→ Exercise requirements
When you reach the line that contains "Task: Click 최대 to send the maximum amount" in the data below, start reproducing lines exactly, and stop after the line that contains "Click the New".

→ Supplied information
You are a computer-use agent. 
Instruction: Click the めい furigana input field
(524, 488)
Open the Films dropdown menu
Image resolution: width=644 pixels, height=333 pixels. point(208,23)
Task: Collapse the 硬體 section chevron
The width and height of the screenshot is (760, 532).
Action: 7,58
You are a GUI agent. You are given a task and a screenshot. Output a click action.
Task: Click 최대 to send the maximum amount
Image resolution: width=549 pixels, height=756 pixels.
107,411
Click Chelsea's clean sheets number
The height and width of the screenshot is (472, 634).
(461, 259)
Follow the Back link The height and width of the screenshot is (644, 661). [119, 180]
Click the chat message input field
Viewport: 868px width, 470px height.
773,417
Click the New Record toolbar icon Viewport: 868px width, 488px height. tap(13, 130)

---

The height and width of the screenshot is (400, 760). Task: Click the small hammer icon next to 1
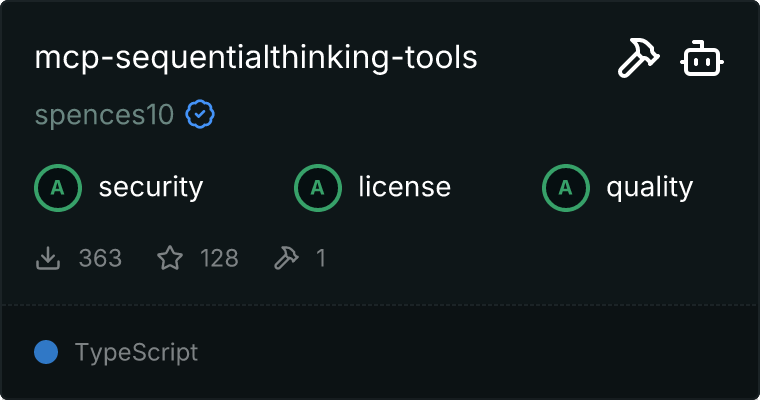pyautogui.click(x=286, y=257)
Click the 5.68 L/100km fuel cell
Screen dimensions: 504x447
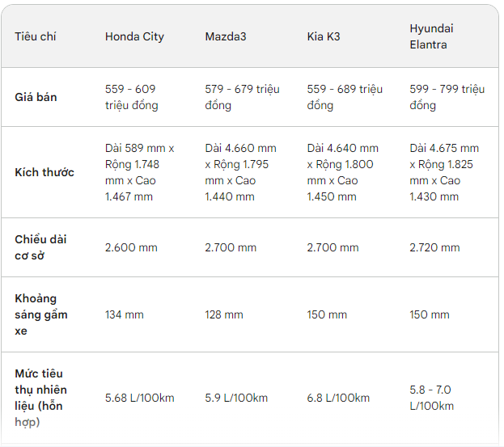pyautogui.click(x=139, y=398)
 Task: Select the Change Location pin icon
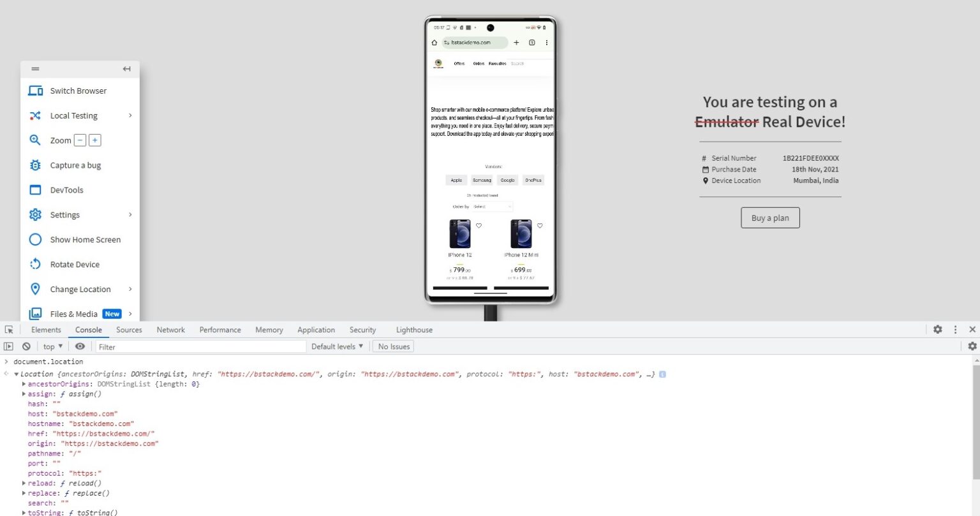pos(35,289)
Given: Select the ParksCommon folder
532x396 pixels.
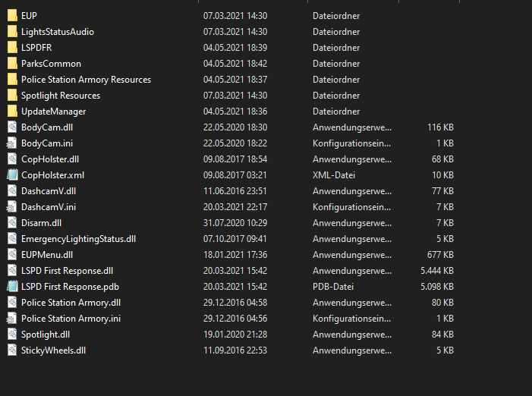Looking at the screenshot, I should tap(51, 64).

→ Output
Task: Click 최대 to send the maximum amount
Image resolution: width=549 pixels, height=756 pixels.
107,411
Click Chelsea's clean sheets number
The height and width of the screenshot is (472, 634).
(461, 259)
Follow the Back link The height and width of the screenshot is (644, 661). [119, 180]
Click the chat message input field
Viewport: 868px width, 470px height.
773,417
Click the New Record toolbar icon Viewport: 868px width, 488px height. tap(13, 130)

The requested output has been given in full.